Vollmer dan Gret-Regamey (2013) dalam penelitiannya di Sungai Ciliwung
menyebutkan bahwa di negara berkembang seringkali pembangunan infrastruktur
perkotaan jauh tertinggal dibanding pertumbuhan penduduk. Akibatnya, masyarakat
berpenghasilan rendah memilih bertempat tinggal di sepanjang bantaran sungai
untuk memenuhi kebutuhan air, sanitasi, dan rekreasi dengan mudah. Adanya
penghuni di bantaran sungai tentu akan memberikan peluang sampah rumah tangga
menggenangi sungai. Bukan salah masyarakat saja, pemerintah pun juga
berkontribusi karena tidak tegasnya perlindungan daerah aliran sungai sebagai
kawasan konservasi.
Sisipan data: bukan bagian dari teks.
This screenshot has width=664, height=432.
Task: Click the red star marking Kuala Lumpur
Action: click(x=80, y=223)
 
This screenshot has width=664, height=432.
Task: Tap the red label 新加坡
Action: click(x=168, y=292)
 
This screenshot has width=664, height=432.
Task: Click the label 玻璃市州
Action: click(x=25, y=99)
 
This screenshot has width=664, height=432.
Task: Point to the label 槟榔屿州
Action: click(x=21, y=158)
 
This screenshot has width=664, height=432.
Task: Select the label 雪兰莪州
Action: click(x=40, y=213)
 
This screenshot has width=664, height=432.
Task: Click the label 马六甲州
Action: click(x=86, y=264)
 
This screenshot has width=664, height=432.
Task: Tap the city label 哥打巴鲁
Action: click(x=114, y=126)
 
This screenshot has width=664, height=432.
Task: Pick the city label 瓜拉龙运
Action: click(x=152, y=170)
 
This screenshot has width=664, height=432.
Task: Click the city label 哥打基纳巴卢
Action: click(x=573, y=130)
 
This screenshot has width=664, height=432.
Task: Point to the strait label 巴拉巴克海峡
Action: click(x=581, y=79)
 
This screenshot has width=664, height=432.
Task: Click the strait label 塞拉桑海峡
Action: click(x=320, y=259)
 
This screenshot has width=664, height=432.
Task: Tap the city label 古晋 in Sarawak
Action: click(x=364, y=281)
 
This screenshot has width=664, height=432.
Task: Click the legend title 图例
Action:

Tidak adanya akses hunian vertikal murah (misal rusunawa)
juga menjadikan lahan terbuka semakin terbatas karena dijadikan rumah-rumah tidak
sehat. Di Kota Semarang sendiri, kondisi tersebut bisa terlihat di Kali Semarang di
sepanjang Kelurahan Purwodinatan, Kauman, Kuningan, hingga Bandarharjo.
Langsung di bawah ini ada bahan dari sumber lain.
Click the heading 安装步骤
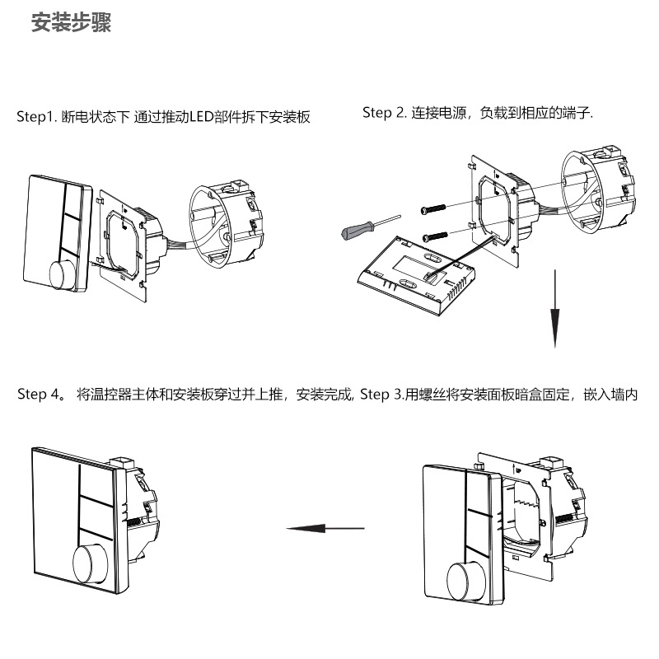coord(71,23)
Sedangkan di Kota Surakarta misalnya, kondisi tersebut terlihat di sekitar Kali Pepe
yang dikenal sebagai salah satu kawasan kumuh, padahal sejatinya memiliki nilai
historis yang tinggi. Sudah saatnya setiap kota memuliakan sungainya secara lestari
dengan merestorasi sungai. “Restorasi sungai” berbeda dengan sekadar
“normalisasi sungai” yang fokus hanya pada pengerukan dan pelebaran sungai.
Menurut Riley (1998) dalam bukunya Restoring Streams in City menjelaskan bahwa
restorasi sungai merupakan sebuah proses menampilkan ekosistem sungai seperti
aslinya termasuk menghidupkan kembali hubungan lestari antara alam dan budaya.
Restorasi sungai singkatnya tidak hanya mengembalikan fungsi utama sungai
sebagai daerah aliran air, tetapi bagi kepentingan alam juga dijadikan daerah
resapan air dan bagi kepentingan sosial dijadikan area kenyamanan sungai bagi
masyarakat untuk berekreasi. Penerapan terbaik (best practice) restorasi sungai
yang seringkali disebut dalam berbagai referensi adalah Sungai Cheonggyecheon di
Seoul, Korea yang awalnya adalah jalan layang. Walikota Seoul saat itu berinisiasi
membongkar jalan yang tidak memiliki nilai ekologis tersebut untuk disulap menjadi
sungai perkotaan yang jernih dan alami (bahkan ikan bisa hidup di situ).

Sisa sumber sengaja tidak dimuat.